What I am trying to do is enlighten you about some proposed actions threatening our profession.
Connie L. Sidder, RDH, BS
When you tell new acquaintances that you are a dental hygienist, you frequently meet with one of these responses: "Who do you work for?" "Do you know a good dentist?" "How can you look in people`s mouths all day?" Most people view the hygienist as a caring, educated, well-paid professional who tends to nag them about their need to use dental floss.
In movies and books, the hygienist is portrayed as able to take care of minor medical problems, too. The example that comes to mind is the scene in "There`s Something About Mary" when the hygienist`s daughter`s date develops a zipper problem! If a hygienist can look in mouths all day, I guess she can "stomach" other maladies.
You can assume that someone who is a hygienist attended college for at least two years. To graduate from an accredited hygiene program, you must have completed 2,000 hours of classroom study and 600 hours of clinical work. Another fact of being a hygienist is that you must pass state boards to receive a license. When people discover I`m a hygienist, my experience has been that I`m asked to supply information about their current treatment.
Hygienists are integral to the private dental practice. They are expected to guide patients in meeting their preventive needs, assist the doctor by being an extra pair of eyes during oral exams, and, in some offices, they may even place sealants. Frequently, questions of bleaching, nutrition, or dental treatment are asked of the hygienist. Patients feel comfortable asking the hygienist questions because they feel more of a connection with them, and they know hygienists are licensed, educated care-givers.
Many hygienists are striving to use their talents beyond the traditional private dental practice. In states where it is legal, many hygienists have opened up their own hygiene practices. Although most of us have found dentists with whom we are happily employed, others have experienced dissatisfaction and chosen to go the independent-practice route. I will go so far as to say that many of us who are happily employed have worked at some point in our careers in an office that was not a desirable place to stay. Hopefully, the patients in these offices are aware of the turnover among hygienists and have thought twice about staying with a practice that has a high employee-turnover rate.

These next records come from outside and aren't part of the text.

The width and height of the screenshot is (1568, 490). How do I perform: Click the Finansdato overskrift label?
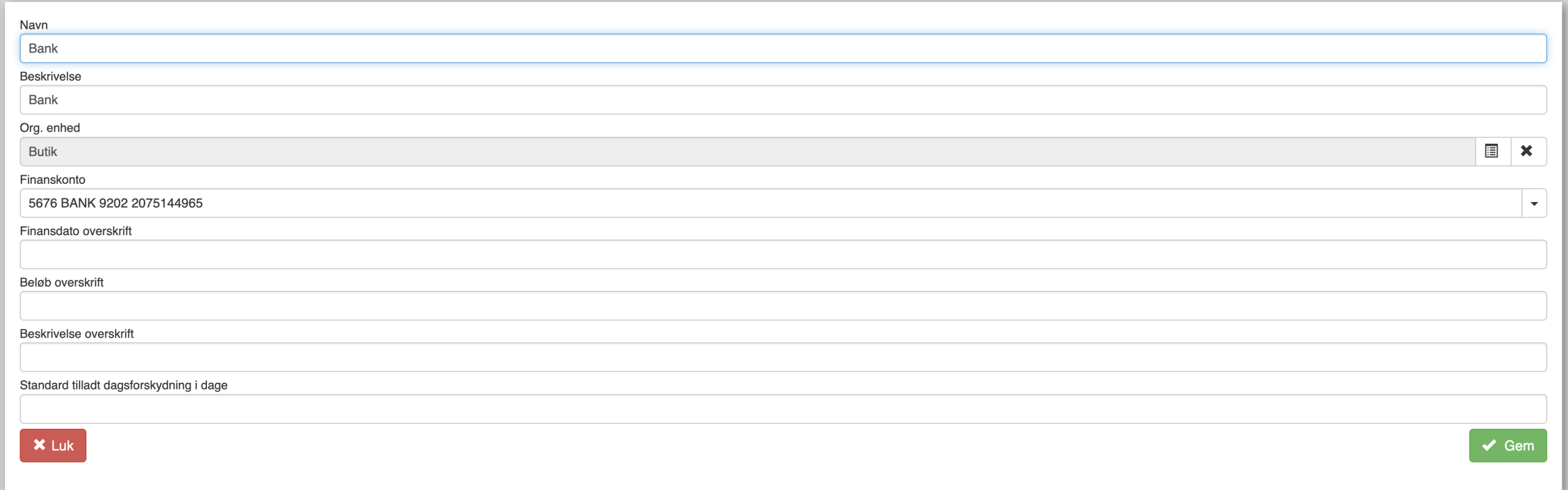tap(75, 231)
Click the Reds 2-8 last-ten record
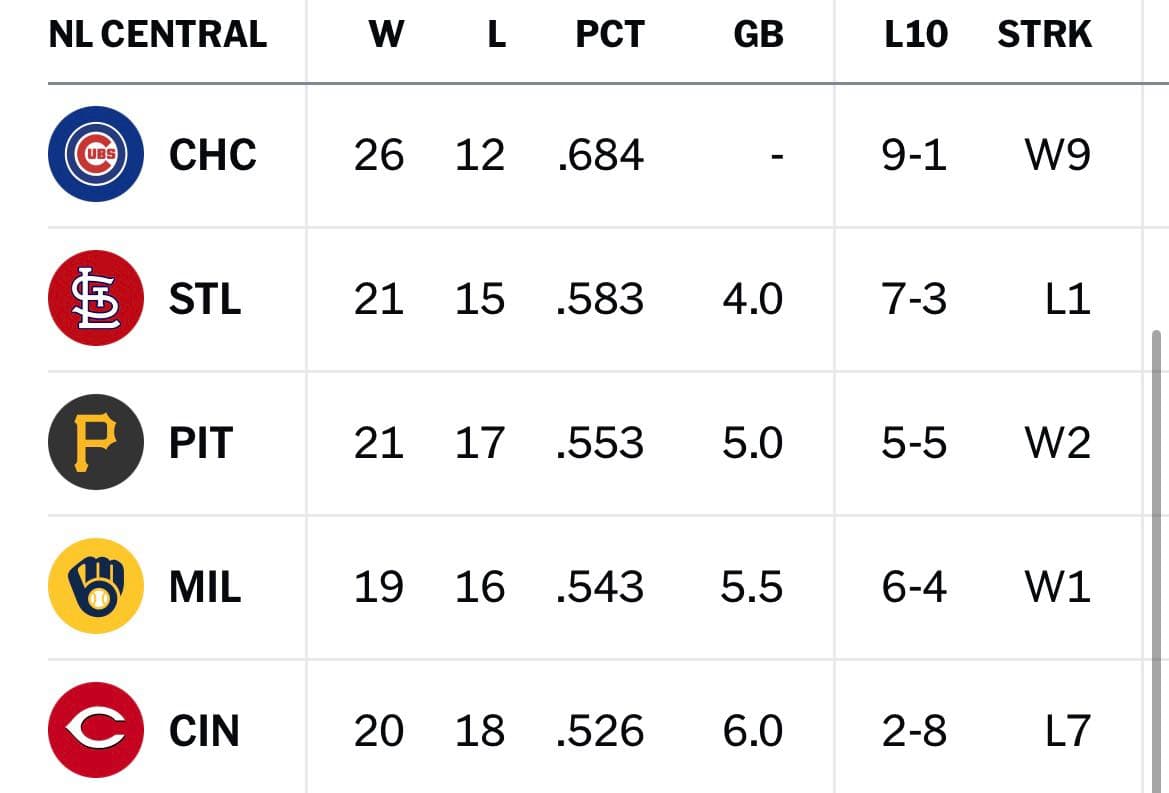 click(x=914, y=730)
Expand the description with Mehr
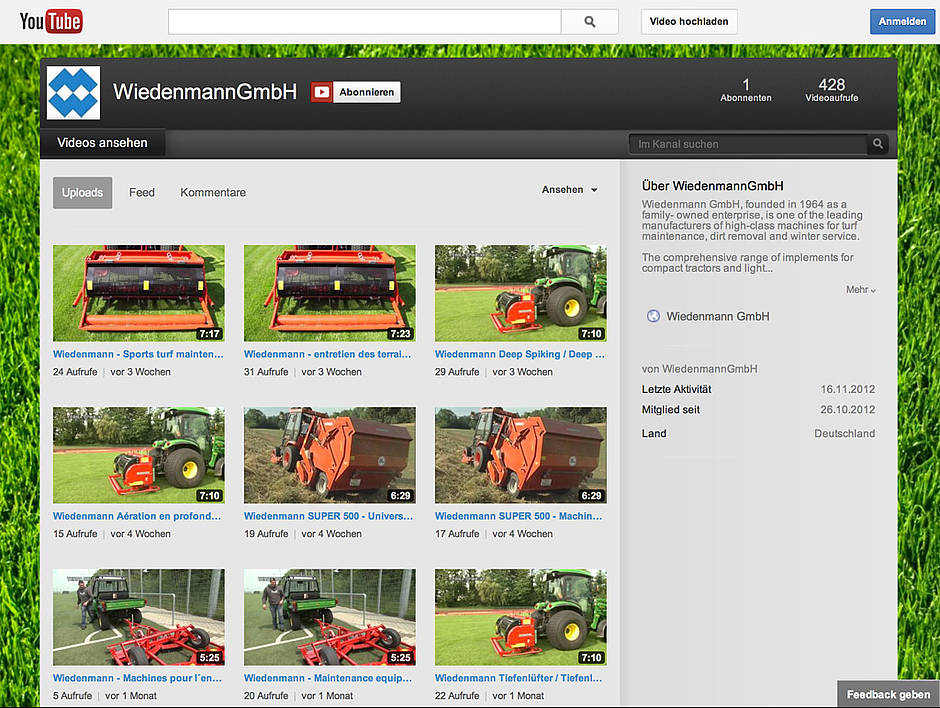Image resolution: width=940 pixels, height=708 pixels. (860, 290)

What happens to the dentist who has high employee turnover? Do his/her assistants scale and polish children`s teeth? Is the dentist forced into doing prophys? Or, as is so often the case in Alabama, can a hygienist be trained in the office (preceptorship)?
For those readers still unfamiliar with the last option, preceptorship is a legal hygiene- training program. What it means is that a dentist can train someone for the hygienist position by acting as a "preceptor" on the job. Now, most of us who have been happily employed and live far away from Alabama don`t feel threatened by preceptorship.
Personally, I am not worried about someone trained in this manner taking my job. I believe my employer values all that I bring to my job. But, are you aware that the following states also are trying to pass preceptorship programs: Georgia, South Dakota, Tennessee, Montana, Virginia, Penn-sylvania, South Carolina, and Kansas?
What does concern me, in light of this legislative direction, is the closing of dental hygiene programs such as that of the 77-year-old school at Marquette University. It is the only bachelor`s-degree program in Wisconsin. I also am concerned that the Georgia Dental Association is lobbying the state legislature to amend a policy that states graduates of non-accredited dental hygiene schools may take the national board`s written exam.
In my state, Colorado, we have enjoyed progressive legislation allowing hygienists to open their own practices. The Colorado Dental Hygienists` Association has its own convention every fall. It boasts two members on the State Board of Dental Examiners and numerous community service programs. I personally have been involved in oral-cancer screenings, Children`s Dental Health Month programs, as well as school Career Day programs. I have enjoyed being able to contribute in this manner. I leave the politics to those who enjoy that aspect.
What I am trying to do is enlighten you about some proposed actions threatening our profession. Being a member of the American Dental Hygienists` Association not only allows us to keep abreast of new developments, but to get involved in our profession through community programs. Continuing-education courses also are available through local chapters.
To consider yourself a professional frequently requires membership in a professional organization. A strong representation requires money, membership input, and those willing to get involved. If you are able to do only one of the above, then join. The easiest way to join our professional organization is to go to the Web site at www.adha.org. Membership applications are available online. This is our chosen profession. Stand up and be counted. Join!